* [Exercise goal]
Copy each line of the listing below where the word "Expand" turns up.
____ Extracted entries
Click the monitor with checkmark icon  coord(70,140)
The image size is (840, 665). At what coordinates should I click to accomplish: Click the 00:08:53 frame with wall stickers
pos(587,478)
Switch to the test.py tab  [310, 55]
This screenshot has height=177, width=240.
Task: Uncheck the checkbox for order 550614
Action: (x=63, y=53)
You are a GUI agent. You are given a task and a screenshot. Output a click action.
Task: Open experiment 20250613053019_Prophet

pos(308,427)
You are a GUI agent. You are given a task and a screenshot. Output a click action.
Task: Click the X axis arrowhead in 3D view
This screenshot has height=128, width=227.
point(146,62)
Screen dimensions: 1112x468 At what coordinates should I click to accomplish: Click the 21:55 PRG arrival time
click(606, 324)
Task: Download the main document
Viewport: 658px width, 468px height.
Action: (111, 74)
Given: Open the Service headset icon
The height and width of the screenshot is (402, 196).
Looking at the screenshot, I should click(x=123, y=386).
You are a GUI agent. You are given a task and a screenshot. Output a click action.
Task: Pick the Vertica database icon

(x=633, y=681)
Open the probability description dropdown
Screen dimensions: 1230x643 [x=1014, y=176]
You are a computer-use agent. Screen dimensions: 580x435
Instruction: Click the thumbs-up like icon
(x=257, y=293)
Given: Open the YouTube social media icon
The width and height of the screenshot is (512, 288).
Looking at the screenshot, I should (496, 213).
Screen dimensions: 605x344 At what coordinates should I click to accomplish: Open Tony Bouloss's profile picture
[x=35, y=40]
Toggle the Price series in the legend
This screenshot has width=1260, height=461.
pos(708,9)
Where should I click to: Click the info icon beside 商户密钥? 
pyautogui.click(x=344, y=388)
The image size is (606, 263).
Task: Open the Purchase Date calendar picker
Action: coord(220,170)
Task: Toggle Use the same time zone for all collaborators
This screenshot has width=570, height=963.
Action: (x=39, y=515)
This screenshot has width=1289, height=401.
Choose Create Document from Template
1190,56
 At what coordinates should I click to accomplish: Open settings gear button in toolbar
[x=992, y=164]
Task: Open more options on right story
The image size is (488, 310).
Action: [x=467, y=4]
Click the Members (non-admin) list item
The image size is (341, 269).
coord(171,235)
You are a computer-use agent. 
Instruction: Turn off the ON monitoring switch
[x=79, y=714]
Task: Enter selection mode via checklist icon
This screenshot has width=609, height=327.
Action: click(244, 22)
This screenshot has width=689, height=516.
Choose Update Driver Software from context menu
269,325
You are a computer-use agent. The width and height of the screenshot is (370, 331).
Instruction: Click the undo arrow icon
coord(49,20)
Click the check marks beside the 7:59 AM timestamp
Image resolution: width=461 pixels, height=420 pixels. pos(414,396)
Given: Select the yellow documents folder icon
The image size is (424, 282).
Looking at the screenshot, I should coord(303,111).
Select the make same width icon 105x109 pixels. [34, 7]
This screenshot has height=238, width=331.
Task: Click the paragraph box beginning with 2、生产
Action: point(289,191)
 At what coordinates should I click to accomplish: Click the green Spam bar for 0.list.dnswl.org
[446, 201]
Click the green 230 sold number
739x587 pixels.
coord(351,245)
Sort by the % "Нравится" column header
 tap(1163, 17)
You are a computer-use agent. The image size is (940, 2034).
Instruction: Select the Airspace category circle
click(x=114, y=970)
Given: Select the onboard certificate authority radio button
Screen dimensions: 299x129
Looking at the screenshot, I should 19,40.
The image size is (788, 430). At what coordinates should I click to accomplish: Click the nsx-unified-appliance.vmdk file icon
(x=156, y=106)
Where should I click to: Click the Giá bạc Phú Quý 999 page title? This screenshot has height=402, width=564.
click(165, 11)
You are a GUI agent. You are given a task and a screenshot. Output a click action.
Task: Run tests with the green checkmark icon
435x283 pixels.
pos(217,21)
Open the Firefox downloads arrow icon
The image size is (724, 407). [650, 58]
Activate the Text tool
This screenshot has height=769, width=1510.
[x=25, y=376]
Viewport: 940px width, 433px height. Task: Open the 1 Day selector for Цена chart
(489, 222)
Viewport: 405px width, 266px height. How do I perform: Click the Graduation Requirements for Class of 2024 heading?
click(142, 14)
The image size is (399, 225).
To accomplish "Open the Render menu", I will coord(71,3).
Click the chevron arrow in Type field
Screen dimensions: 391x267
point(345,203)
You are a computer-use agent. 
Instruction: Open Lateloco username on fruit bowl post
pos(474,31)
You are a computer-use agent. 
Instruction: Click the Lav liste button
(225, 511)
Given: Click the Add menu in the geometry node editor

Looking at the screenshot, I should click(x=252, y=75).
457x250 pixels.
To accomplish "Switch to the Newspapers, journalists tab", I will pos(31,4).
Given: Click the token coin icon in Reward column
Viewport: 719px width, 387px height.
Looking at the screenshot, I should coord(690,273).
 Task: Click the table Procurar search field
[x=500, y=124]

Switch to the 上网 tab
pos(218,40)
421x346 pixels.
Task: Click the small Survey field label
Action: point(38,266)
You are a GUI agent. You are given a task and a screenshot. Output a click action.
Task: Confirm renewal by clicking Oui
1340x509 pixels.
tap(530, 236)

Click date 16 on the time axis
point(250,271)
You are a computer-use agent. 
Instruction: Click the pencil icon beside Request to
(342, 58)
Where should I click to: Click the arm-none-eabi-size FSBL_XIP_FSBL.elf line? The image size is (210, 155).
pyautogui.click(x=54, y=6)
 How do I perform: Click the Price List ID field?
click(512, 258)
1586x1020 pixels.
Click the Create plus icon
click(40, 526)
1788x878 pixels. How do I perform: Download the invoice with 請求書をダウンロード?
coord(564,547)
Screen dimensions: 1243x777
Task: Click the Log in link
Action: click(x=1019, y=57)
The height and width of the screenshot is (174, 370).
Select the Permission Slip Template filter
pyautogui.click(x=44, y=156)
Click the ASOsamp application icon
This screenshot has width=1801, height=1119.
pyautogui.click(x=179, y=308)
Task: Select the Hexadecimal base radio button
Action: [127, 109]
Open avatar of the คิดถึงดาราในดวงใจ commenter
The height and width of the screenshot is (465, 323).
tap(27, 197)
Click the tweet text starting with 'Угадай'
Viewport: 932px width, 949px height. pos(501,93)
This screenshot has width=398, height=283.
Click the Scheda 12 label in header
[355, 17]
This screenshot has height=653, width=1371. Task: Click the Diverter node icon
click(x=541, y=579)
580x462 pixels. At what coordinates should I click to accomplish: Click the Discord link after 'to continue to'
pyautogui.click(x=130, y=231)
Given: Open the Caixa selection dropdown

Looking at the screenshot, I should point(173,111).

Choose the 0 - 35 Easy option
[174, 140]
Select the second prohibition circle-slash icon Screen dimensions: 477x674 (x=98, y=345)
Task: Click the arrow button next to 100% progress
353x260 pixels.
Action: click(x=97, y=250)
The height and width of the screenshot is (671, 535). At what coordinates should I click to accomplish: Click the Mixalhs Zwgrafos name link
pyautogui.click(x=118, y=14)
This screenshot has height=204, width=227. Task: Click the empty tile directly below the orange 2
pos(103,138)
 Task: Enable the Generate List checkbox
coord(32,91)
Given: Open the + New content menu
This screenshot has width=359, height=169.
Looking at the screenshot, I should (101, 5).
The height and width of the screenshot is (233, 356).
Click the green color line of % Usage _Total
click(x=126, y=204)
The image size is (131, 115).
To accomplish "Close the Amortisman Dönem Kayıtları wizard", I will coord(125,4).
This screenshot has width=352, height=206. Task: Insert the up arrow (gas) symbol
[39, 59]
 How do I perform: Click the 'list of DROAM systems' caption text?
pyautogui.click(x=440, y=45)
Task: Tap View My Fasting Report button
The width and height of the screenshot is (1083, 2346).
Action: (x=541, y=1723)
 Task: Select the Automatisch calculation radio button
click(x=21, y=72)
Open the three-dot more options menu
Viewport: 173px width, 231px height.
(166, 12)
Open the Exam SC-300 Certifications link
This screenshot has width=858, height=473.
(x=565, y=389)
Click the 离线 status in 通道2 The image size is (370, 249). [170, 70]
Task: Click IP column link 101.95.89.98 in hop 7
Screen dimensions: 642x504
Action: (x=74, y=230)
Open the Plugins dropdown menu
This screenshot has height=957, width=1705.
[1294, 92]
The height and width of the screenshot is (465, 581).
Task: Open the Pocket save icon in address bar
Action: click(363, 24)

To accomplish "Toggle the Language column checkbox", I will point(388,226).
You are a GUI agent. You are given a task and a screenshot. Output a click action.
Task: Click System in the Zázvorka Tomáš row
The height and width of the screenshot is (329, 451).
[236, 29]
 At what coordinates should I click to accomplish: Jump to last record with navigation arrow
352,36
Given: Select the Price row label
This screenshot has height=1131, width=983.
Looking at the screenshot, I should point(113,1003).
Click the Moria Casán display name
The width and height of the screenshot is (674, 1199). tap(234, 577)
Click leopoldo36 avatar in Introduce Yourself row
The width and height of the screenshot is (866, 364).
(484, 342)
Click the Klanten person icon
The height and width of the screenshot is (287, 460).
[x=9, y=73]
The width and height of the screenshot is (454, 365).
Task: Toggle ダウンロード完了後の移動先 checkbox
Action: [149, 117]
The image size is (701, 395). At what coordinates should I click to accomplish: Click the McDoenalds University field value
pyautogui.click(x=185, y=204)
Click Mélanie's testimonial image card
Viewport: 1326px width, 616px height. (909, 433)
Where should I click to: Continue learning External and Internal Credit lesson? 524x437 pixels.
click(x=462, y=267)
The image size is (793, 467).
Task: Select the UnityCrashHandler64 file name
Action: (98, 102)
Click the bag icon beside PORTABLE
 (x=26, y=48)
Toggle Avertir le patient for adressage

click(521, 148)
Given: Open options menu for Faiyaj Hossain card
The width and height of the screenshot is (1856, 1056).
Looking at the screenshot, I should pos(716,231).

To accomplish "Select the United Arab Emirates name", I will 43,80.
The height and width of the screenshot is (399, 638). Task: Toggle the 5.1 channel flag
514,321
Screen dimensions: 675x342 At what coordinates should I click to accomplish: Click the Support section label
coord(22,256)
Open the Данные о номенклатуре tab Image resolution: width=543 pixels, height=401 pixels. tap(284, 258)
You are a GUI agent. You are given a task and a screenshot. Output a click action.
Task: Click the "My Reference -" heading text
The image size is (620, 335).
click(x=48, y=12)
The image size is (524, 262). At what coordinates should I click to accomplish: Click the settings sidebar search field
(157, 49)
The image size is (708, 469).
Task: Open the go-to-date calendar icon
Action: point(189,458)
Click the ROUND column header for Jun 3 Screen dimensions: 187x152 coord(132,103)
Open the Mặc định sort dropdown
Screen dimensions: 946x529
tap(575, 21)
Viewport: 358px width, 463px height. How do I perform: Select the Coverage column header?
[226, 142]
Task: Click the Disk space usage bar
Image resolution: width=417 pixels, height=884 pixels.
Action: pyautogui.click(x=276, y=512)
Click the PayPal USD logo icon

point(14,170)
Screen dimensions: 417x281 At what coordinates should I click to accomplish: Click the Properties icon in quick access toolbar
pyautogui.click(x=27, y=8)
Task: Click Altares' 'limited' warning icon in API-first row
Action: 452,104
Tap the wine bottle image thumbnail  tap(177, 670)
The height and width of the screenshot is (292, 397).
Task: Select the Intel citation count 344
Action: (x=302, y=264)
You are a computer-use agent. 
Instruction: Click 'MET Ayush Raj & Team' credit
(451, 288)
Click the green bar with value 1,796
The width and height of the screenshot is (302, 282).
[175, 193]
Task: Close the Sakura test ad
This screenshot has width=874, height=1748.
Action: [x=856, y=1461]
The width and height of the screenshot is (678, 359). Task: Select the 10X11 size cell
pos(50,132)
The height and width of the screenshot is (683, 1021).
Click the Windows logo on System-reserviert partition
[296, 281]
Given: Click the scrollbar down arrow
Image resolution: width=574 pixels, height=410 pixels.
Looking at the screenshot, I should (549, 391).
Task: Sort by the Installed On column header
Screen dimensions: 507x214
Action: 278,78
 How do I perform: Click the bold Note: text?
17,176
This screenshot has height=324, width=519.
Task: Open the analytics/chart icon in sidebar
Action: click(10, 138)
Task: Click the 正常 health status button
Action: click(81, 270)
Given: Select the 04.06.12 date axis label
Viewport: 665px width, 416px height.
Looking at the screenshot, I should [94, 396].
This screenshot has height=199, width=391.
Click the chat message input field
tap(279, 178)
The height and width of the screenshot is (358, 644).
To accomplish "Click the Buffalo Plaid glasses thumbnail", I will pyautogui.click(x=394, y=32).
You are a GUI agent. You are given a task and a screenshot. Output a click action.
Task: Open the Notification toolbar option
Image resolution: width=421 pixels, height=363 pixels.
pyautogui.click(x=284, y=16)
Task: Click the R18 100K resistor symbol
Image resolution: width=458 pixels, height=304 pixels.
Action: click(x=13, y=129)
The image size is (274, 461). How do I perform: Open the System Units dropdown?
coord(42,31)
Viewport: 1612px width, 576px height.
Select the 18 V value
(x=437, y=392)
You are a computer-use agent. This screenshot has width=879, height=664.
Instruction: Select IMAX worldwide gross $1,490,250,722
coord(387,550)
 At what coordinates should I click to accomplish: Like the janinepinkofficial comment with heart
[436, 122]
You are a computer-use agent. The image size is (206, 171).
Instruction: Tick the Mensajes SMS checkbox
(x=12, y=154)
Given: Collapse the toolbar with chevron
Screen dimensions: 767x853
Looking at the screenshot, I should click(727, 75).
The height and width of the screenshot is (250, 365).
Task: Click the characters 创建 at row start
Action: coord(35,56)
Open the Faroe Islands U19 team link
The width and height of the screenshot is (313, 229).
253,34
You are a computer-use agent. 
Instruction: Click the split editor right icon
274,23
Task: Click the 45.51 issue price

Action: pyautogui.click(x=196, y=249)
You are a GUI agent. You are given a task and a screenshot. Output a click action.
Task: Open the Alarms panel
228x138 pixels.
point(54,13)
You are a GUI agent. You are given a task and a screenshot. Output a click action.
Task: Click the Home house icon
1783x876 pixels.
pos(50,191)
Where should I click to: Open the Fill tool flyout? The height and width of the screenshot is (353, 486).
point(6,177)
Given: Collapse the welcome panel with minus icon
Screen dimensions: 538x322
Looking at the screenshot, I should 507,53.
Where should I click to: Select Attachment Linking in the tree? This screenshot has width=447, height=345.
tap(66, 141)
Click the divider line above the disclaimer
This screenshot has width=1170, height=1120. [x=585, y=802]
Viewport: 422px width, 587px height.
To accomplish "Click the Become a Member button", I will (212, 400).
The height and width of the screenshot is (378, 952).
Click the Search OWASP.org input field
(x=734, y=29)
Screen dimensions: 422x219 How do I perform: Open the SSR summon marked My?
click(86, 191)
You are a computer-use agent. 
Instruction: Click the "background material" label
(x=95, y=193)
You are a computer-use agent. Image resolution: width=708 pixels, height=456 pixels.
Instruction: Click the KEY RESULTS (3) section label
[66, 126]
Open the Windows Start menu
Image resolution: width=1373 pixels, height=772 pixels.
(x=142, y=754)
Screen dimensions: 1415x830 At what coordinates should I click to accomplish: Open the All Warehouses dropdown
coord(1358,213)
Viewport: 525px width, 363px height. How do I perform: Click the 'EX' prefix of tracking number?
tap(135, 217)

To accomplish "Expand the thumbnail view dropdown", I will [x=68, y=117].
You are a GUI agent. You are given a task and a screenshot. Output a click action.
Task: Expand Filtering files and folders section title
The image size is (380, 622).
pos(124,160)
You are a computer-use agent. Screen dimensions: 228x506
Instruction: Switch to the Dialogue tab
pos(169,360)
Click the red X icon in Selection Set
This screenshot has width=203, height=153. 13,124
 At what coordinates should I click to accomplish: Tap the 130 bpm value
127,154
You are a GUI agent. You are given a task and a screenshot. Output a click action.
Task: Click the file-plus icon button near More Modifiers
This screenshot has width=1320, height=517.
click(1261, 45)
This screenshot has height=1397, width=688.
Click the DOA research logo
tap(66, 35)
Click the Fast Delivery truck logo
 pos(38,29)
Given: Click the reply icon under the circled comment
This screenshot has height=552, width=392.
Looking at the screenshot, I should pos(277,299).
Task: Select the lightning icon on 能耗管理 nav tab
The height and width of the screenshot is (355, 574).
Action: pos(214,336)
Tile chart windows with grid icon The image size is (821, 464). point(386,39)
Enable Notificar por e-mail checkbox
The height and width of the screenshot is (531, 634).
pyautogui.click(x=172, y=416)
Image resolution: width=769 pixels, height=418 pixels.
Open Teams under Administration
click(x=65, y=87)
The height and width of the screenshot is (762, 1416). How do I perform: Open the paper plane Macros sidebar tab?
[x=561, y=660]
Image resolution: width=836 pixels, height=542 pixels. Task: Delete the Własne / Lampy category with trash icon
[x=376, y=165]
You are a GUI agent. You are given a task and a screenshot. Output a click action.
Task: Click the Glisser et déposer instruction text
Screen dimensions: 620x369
________
* [Written answer]
To accomplish "Expand the thumbnail view dropdown", I will [x=68, y=117].
Task: Expand Filtering files and folders section title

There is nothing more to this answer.